Texas manufacturers shed about 40,900 jobs in fiscal 2020, a 4.5 percent decline. The majority of those losses occurred in fabricated metals and machinery manufacturing, two industries closely associated with the oil and natural gas industry.

In fiscal 2021, we expect manufacturing employment to decline again, by 3.1 percent. But we’re projecting a modest return to growth thereafter, at 0.5 percent in fiscal 2022 and 1.7 percent growth in 2023.

Summing Up

In our forecast, we’re assuming continued economic growth through the next biennium, but there’s still a lot of uncertainty about the course of the economy. If we learned anything from 2020, it’s that unforeseen events are the rule, not the exception.

But one thing we can say is that it will take us awhile to get out of the hole the pandemic created. If the vaccines prove effective — and if we can get them widely administered this year — we can hope for a fairly quick return to pre-pandemic growth. In the near term, we don’t expect a repeat of the economic chaos we saw last spring. Fortunately, our economy has seen a lot of positive trends over the last several months, but we also must be mindful of continued headwinds, especially the current surge in cases and hospitalizations.

Energy markets, as always, are a significant source of uncertainty in Texas forecasts. Oil and gas still make significant contributions to the Texas economy, but remain tied to prices that can swing wildly in a short time.

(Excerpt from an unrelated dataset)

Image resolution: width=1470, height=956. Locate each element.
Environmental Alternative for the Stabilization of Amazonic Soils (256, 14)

April 2020 brought an unprecedented and historical event for the energy market when futures prices turned sharply negative for a day. And low prices affect not just producers but a wide array of related industries and suppliers.

Texas’ rig count, which started drifting lower in 2019, collapsed last summer to levels not seen in more than 50 years of data. It has recovered some, but remains well below the levels of just a year ago. Low production is a continuing brake on Texas’ economic growth.

On the other hand, we see significant reasons for optimism. Personal savings rates are higher; people spent less of their total incomes, including government benefits, in the first three quarters of 2020 than in previous years. Some forms of consumer debt have decreased. Such factors suggest a chance for a substantial surge in consumer spending when people feel safe and secure enough to resume their normal lives.

As long as infection rates remain high, it’s difficult to gauge the ultimate end of the pandemic — and consumer and business behavior thereafter. But Texans are known for their resiliency, and our businesses and industries are working hard to adapt, meeting the economic chaos with creativity, agility and ingenuity. When the crisis passes, these innovations will remain. Amid the disruption, we’ll grow stronger.